Grimsvötns Asche ist nicht schuld

Vulkanausbruch: Luftverkehr lahmte wieder – EU ist weit entfernt von einheitlichen Regeln

  • René Heilig
  • Lesedauer: 3 Min.
Es herrschte mal wieder Chaos auf europäischen Flughäfen. Wegen der Vulkanaschewolke aus Island wurden gestern auch auf deutschen Airports Hunderte Flüge gestrichen.  

Grimsvötn hat seine Aktivität eingestellt. So wie zahlreiche Flughäfen in Europa. Zwar nahmen schottische Flughäfen, an denen es am Dienstag Sperrungen des Luftraumes gegeben hatte, ihren normalen Betrieb wieder auf, doch das, was der Vulkan in den vergangenen Tagen von sich gegeben hat, behinderte nun gestern die Fliegerei über Norddeutschland. Mehrere hundert Flüge in Deutschland wurden gestrichen und Zehntausende Passagiere mussten deshalb ihre Reisepläne ändern. In Frankfurt am Main, dem größten deutschen Luftkreuz, blieben Flugzeuge Richtung Bremen und Hamburg am Boden, weil beide Flughäfen ihren Betrieb am Morgen einstellten. Auch Hannover und Berlin machten stundenweise dicht.

Insgesamt jedoch hielten sich die Störungen in Grenzen. Lufthansa beispielsweise rechnete gestern früh mit 150 Ausfällen. Insgesamt wickele die Airline täglich rund 2000 Flüge ab. In ganz Westeuropa mussten nach Angaben der Flugsicherheitsbehörde Eurocontrol 500 Flüge abgesagt. Verkehrsexperten rieten zur Gelassenheit: So schlimm wie beim Ausbruch des Vulkans Eyjafjallajökull im vergangenen Jahr wird es nicht werden, hörte man aus Brüssel.

Vom Flugverbot im April 2010, das rund eine Woche dauerte, waren 100 000 Flüge betroffen. Damit war rund die Hälfte des europäischen Flugverkehrs lahmgelegt. Etwa zehn Millionen Passagiere blieben damals am Boden, der Schaden für Airlines und Airports wurde auf 1,5 Milliarden Euro geschätzt. Weltweit gab die Wirtschaft einen Schaden von 3,5 Milliarden Euro an.

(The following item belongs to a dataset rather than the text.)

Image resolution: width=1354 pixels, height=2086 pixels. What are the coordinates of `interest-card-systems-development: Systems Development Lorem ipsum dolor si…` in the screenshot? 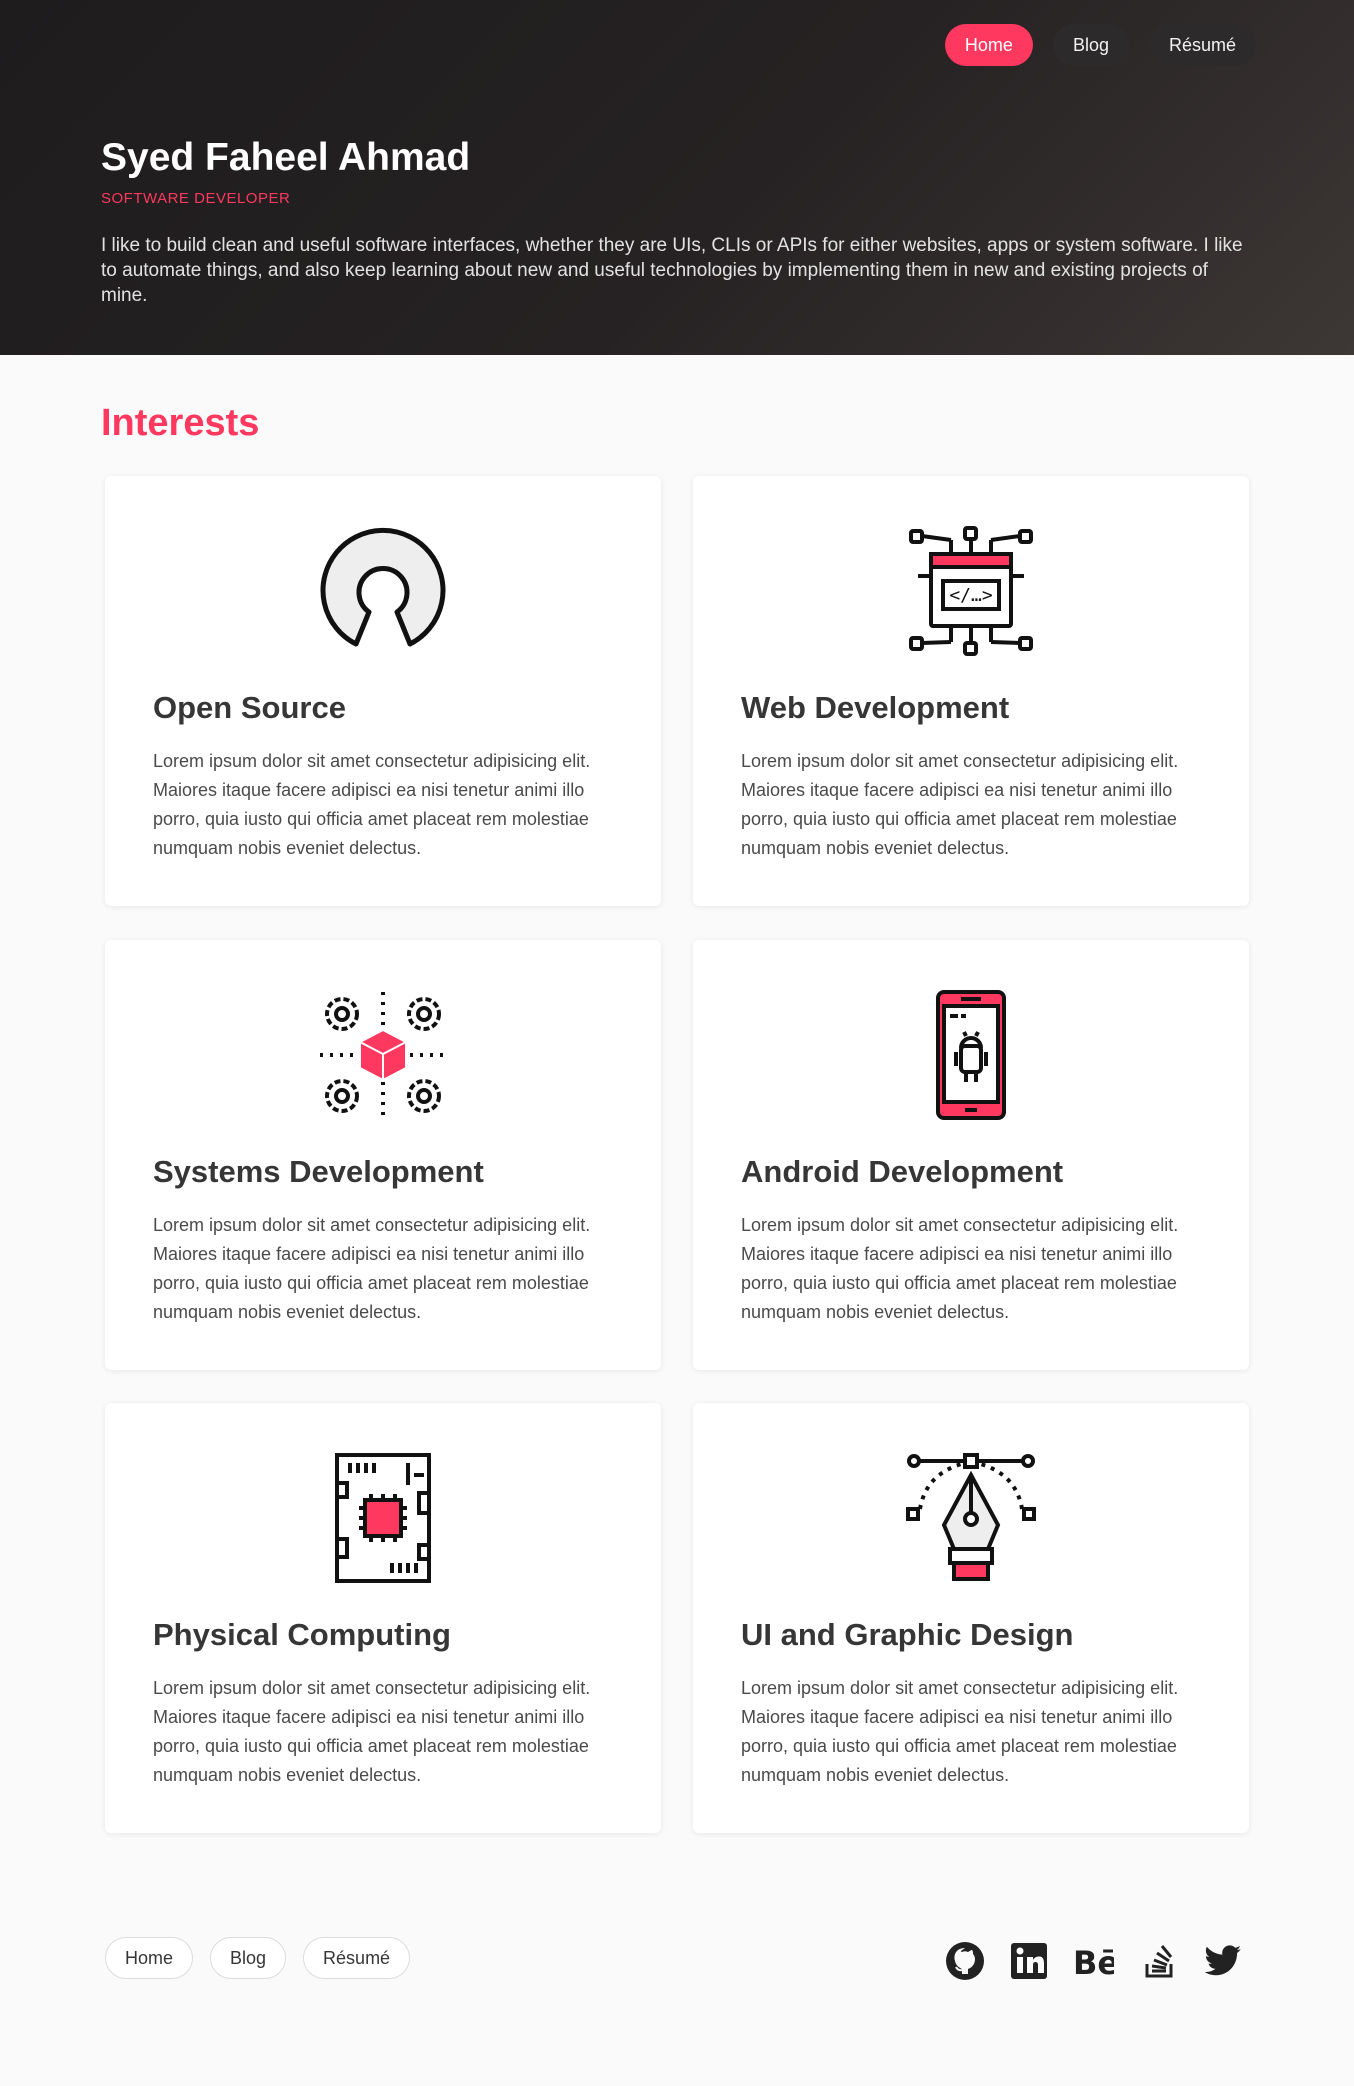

Man hatte befürchtet, dass die Asche in der Luft Triebwerke zerstört, Staurohre zur Geschwindigkeitsmessung verstopft, damit Computer- und Steuerungssysteme in die Irre führt sowie Cockpit-Scheiben blind macht. Um zu überprüfen, ob die Befürchtungen berechtigt sind, startete das Deutsche Zentrum für Luft- und Raumfahrt (DLR) Messflüge. Inzwischen liegen umfangreiche Daten vor, die besagen: Die ganze Aufregung war übertrieben. Zu keiner Zeit wurden bedrohliche Werte erreicht.

»Wir sind heute wesentlich besser in der Lage als vor gut einem Jahr, eine solche Situation zu beherrschen«, sagte Verkehrsminister Peter Ramsauer (CSU) gestern. Natürlich übertreibt er wieder, so wie er 2010 als oberster Luftverkehrsbremser übertrieben hat. Er behauptet, es gebe mittlerweile eine »solide rechtliche Basis« und ein »verlässliches Messnetzwerk« sowie die Anweisung, dass ab 2,0 Milligramm Asche pro Kubikmeter Luft nicht mehr geflogen werden darf. Bis dahin halten Triebwerk- und Flugzeughersteller einen störungsfreien Betrieb für möglich.

Doch Luftfahrt ist ein globales Geschäft, nationale Erklärungen helfen nur wenig. Bis die EU sich auf einheitliche Grenzwerte einigt, werden noch mindestens zwei oder drei Jahre vergehen, hört man aus dem Büro des Verkehrskommissars Siim Kallas.

Die Airlines gehen daher eigene Wege. So baut beispielsweise der britische Billigflieger EasyJet spezielle, auf Infrarotbasis arbeitende Aschedetektoren ein, um selbst entscheiden zu können, ab wann Fliegen unmöglich ist. Zu Wochenbeginn hatte auch das europäische Krisenzentrum EACCC empfohlen, die Airlines selbst entscheiden zu lassen, ob sie in Gebieten mit vermehrten Ascheteilchen fliegen wollen oder nicht.